TASK TO CARRY OUT -
Search the material below for the string "Open" and extract each line that has it.

┌────────

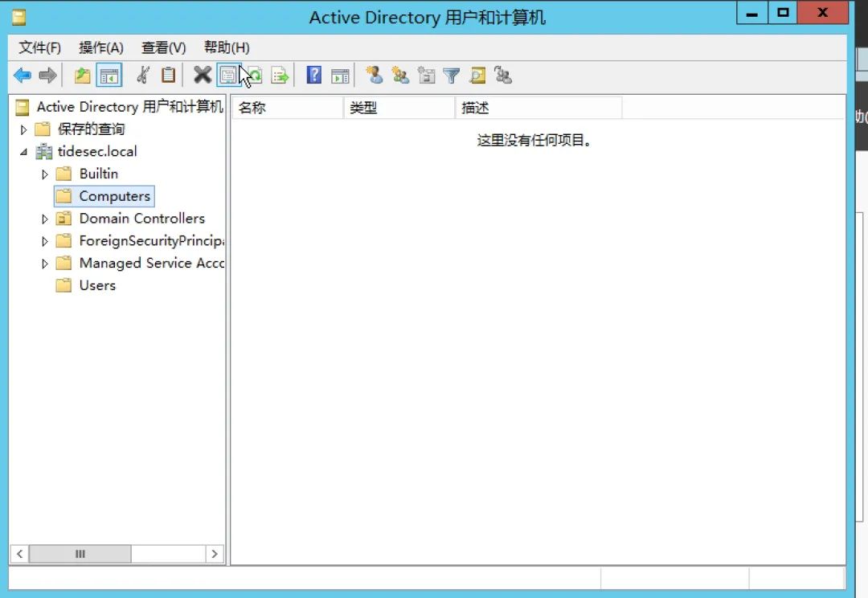The height and width of the screenshot is (598, 868).
Task: Click the tree pane horizontal scrollbar right arrow
Action: point(214,554)
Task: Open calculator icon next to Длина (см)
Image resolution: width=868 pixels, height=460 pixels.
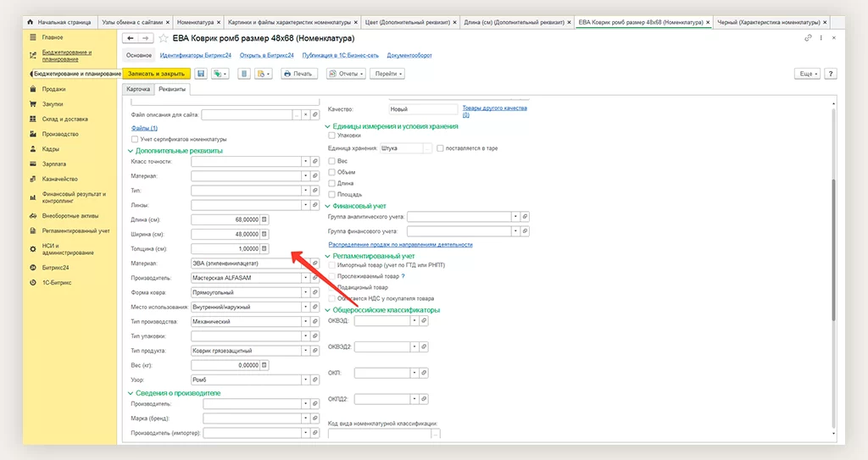Action: pyautogui.click(x=264, y=219)
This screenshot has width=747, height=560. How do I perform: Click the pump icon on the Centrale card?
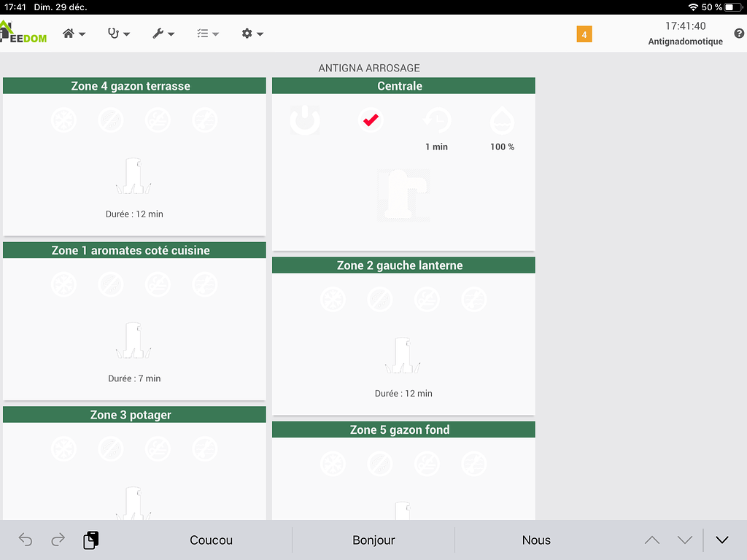(x=403, y=195)
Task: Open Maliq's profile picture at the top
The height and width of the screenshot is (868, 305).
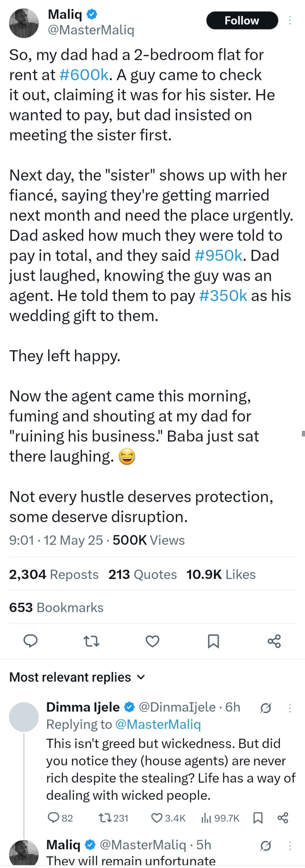Action: click(x=24, y=23)
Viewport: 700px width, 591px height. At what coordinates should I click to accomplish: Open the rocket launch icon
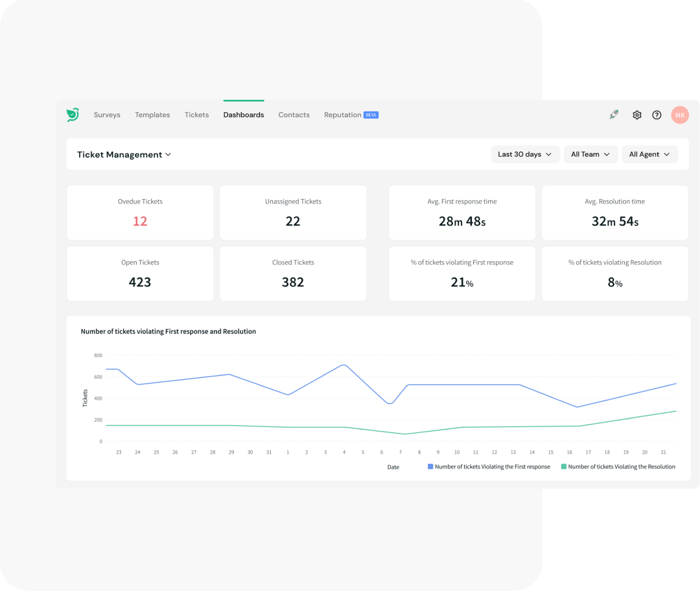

└────────

RESULT -
Task: Open calculator icon next to Длина (см)
Task: Open Maliq's profile picture at the top
Viewport: 700px width, 591px height. At what coordinates should I click to accomplish: Open the rocket launch icon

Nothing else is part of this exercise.